Our Midwestern sensibilities made them nuanced or subtle. I was the kid who “speaks so well” or “talks too white.” I never really examined what those references meant as a child; back then, I still sought approval from those types of people. I conformed to the environment I was in to avoid having to confront expectations of what people thought I should be. This feeling of being an outsider never went away; at every stage of my life, I was always just too “something.” Up until I was 12 years old, I attended all-white schools. But in seventh grade, I transferred to a predominantly black school thinking that would allow me into a space where I was no longer an outsider.
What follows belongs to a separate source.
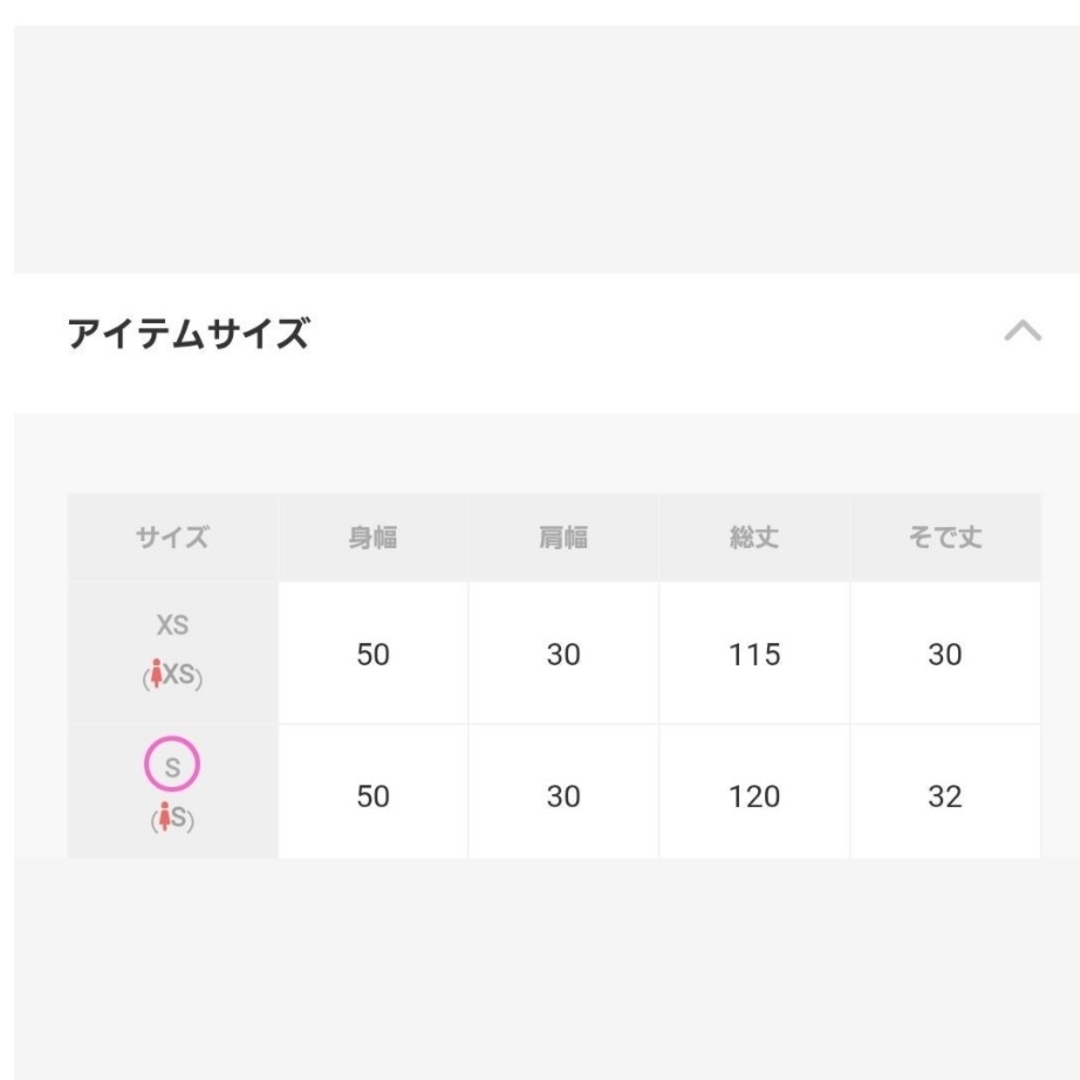Click the XS 肩幅 value 30

point(563,654)
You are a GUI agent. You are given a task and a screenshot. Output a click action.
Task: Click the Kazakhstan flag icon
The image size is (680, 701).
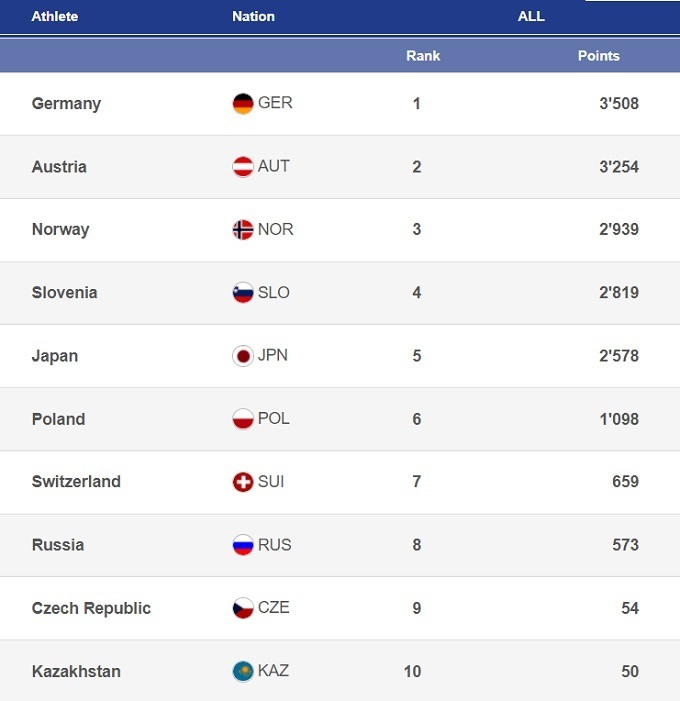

In retrospect, that thinking was incredibly naïve.
That feeling of isolation never went away and still lingers now as I finish my undergraduate degree at the University of Iowa. As I got older, I learned this feeling of being on the outside and looking in has nothing to do with my own day-to-day actions and behavior but was rather a reflection of what others expected of me. In high school, it was weird that I played soccer and was good at math and watched anime. In college, it’s weird that I’m not on an athletic scholarship or that I’m not like Urkel or that I’m not like Chief Keef.
As I matured, I learned that I will never be happy while seeking the approval of others. I gained an understanding that no matter what people think I should be, I can only be who I am. This realization allowed me to unpack all the backhanded compliments I grew up hearing. People were never really impressed with my vernacular when they told me “you speak so well,” but rather impressed that this black kid from the inner city had basic communication skills.
There was one instance that has always stuck with me as I reflected on my interactions with people who expected me to be anything other than who I am. My family took a weekend trip to Wisconsin Dells for my sister’s birthday, and at some point during the weekend, I held the door for a woman who was walking behind us. Nothing spectacular — I just held the door because she was right behind me, and I was simply being polite. She was in awe that I was so well-mannered, and when I spoke, she couldn’t believe how eloquent I was. She just had to speak to my parents and inform them what a wonderful young man I was.
Experiences such as these were groundbreaking revelations for me, because up until that point, I thought these people were genuinely impressed with my work ethic and good behavior. In reality, I was never even in the same race as my peers, and these people probably didn’t even hear what I was saying. I felt robbed, I was no longer an individual, and my achievements were no longer my own. I was simply an anomaly.